Bisherige Ansätze blieben lange isoliert auf einzelne Hochschulen beschränkt, und sie sind stark von Bundesland-abhängigen Rahmenbedingungen beeinflusst. Es fehlte an einer übergreifenden Perspektive auf Möglichkeiten, wie es komplexen Organisationen wie Hochschulen gelingen kann, den Prozess einer NE anzustoßen und dauerhaft und in allen Handlungsfeldern in die eigene Organisation zu integrieren, sowie hochschul-übergreifend dabei in aktiver Vernetzung zu sein und voneinander zu lernen. Auch Wege, möglichst viele Akteur*innen für Engagement für NE zu gewinnen, sind wichtig, um die Hochschullandschaft tatsächlich zu transformieren. Gesamtziel des Vorhabens HOCHN war vor diesem Hintergrund daher die Förderung Nachhaltiger Entwicklung an Hochschulen in Deutschland bezüglich aller relevanten Handlungsfelder: Forschung, Lehre, Betrieb, Governance, Nachhaltigkeits-Berichterstattung, Transfer sowie Vernetzung. Im Einzelnen wurden a) ein Netzwerk zum Erfahrungsaustausch bzgl. nachhaltigkeitsorientierter Hochschulentwicklung etabliert, b) ein gemeinsames Nachhaltigkeitsverständnisses für Hochschulen erarbeitet und vorgelegt, c) für alle Handlungsfelder integrative Leitfäden zur nachhaltigen Hochschul­entwicklung erstellt.

Für das Handlungsfeld Lehre war die Universität Tübingen durch das Ethikzentrum gemeinsam mit der Universität Bremen zuständig. Bildung für Nachhaltige Entwicklung (BNE) gilt als einer der zentralen Hebel für die notwendige gesellschaftliche Transformation hin zu einer NE. Daher wurden empirisch fundierte, praxisorientierte Modelle für curriculare Integration sowie für Qualitätssicherung in BNE entwickelt, in der Anwendung durch Weiterbildungs- u.a. Formate mit Praxisakteur*innen erprobt und weiterentwickelt, und im Leitfaden „Bildung für Nachhaltige Entwicklung in der Hochschullehre“ sowie im HochN-Wiki veröffentlicht.

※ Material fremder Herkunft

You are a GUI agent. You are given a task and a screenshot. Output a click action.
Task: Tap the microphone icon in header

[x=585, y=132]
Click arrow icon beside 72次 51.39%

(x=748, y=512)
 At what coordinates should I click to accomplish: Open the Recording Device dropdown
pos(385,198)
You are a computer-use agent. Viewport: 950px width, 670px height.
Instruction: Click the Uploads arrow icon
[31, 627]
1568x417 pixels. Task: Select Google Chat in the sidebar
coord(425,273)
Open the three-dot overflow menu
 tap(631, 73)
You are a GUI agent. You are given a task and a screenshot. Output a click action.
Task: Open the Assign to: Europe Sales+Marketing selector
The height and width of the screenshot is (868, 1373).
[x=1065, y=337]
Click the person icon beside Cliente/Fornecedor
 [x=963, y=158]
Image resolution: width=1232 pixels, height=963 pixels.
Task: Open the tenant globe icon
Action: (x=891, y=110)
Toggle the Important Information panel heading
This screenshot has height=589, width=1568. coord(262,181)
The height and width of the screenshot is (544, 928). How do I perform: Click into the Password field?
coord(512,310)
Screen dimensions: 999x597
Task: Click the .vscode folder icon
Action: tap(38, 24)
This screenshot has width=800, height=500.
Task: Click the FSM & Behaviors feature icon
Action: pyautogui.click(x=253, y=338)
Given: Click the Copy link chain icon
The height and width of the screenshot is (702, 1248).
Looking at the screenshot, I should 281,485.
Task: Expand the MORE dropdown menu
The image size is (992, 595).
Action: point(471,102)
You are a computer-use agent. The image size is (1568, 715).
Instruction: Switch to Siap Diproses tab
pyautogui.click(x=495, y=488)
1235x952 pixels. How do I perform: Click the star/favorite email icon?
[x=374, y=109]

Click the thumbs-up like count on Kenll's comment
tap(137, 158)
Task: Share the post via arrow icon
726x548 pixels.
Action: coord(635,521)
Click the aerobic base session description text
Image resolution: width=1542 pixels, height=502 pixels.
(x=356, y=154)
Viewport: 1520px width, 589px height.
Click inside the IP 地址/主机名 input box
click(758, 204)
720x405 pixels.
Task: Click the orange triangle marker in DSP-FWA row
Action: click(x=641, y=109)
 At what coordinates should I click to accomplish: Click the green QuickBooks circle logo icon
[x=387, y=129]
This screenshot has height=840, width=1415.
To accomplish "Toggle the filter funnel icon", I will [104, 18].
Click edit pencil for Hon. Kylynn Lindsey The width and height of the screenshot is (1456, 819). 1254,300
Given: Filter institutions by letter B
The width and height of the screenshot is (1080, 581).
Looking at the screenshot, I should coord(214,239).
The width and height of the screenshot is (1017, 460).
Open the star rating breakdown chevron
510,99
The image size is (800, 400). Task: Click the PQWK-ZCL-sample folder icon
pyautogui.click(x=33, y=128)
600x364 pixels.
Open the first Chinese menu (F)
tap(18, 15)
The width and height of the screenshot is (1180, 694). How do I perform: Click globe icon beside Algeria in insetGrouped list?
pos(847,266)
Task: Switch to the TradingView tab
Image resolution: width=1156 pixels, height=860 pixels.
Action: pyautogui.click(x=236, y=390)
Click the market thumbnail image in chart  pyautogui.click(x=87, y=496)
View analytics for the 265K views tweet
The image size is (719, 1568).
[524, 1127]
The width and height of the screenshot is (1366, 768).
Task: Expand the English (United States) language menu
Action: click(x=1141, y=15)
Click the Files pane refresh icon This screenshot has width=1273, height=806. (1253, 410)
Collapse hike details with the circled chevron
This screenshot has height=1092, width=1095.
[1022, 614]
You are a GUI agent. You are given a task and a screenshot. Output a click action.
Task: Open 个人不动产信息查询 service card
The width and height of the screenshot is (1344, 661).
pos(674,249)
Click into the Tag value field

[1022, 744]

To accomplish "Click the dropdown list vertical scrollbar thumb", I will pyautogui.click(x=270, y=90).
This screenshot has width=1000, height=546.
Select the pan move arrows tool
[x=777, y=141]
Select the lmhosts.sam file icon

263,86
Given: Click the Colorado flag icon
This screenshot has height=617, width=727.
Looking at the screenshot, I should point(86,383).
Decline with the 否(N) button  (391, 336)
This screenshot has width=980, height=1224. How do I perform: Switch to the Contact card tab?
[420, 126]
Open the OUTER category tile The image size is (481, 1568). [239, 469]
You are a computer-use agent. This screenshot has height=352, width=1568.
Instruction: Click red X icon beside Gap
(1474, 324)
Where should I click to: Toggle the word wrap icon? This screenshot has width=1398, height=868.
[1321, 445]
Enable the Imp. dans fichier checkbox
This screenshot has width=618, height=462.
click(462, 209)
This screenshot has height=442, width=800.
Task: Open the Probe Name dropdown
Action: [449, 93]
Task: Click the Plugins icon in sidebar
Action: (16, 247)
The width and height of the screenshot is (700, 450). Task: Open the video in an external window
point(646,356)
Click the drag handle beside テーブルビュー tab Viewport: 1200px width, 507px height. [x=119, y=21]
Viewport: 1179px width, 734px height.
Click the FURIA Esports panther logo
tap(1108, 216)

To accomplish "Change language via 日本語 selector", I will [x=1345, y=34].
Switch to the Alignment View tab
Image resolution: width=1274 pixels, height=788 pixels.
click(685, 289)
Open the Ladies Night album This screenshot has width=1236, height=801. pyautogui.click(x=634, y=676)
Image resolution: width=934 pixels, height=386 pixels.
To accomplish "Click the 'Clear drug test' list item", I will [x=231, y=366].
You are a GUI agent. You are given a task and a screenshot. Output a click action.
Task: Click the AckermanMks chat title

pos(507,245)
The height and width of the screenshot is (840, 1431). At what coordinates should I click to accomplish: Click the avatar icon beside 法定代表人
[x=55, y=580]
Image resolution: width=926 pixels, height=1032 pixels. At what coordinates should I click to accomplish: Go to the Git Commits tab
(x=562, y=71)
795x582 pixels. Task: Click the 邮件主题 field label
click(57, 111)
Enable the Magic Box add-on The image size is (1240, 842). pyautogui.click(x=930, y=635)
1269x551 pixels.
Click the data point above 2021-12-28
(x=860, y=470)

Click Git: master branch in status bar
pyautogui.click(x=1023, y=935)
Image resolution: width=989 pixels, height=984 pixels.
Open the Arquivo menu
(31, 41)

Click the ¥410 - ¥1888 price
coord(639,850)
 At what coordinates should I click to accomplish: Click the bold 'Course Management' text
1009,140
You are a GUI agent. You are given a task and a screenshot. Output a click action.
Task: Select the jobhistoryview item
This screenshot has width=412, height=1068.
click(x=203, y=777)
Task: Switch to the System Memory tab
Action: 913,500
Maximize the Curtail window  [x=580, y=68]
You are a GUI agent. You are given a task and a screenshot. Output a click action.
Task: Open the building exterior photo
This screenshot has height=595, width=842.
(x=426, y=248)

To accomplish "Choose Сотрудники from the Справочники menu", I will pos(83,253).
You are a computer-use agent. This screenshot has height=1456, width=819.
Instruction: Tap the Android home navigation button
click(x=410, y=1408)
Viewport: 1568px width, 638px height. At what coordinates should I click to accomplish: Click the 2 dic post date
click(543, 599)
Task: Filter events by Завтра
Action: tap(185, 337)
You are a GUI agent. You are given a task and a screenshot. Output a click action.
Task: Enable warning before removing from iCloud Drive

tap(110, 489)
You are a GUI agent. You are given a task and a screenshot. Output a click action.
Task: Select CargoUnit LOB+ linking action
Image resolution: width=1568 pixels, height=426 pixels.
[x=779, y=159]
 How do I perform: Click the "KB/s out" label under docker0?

Vier Zugangsweisen werden dabei angeboten: 1. Kernelemente der Hochschul-BNE – ein Orientierungsrahmen, 2. Eine Taxonomie von BNE-Implementierungsansätzen mit unterschiedlicher Integrationstiefe und unterschiedlichen Lehrkontexten von der Einzelveranstaltung bis zum Studiengang, 3. Inhaltliche und formatbezogene Gestaltungsräume für BNE in einer Matrix von disziplinär bis transdisziplinäre, von wissens- bis transformationsorientiert, und 4. Anregungen zu einer Analyse der Lehr-Lern-Kultur und Gestaltungsoptionen in Hochschulen für BNE. Ferner wurde aus HochN heraus die Deutsche Gesellschaft für Nachhaltigkeit an Hochschulen gegründet, die Vernetzungsmöglichkeiten und interaktive Veranstaltungen fortführt. Für die Universität Tübingen bedeutete das Projekt die Möglichkeit, Anregungen für einen gesamtinstitutionellen NE-Ansatz konkret auszuprobieren, und insbesondere für das BNE-Zertifikat „Studium Oecologicum“ wurden die Erkenntnisse unmittelbar konzeptionell und praktisch umgesetzt.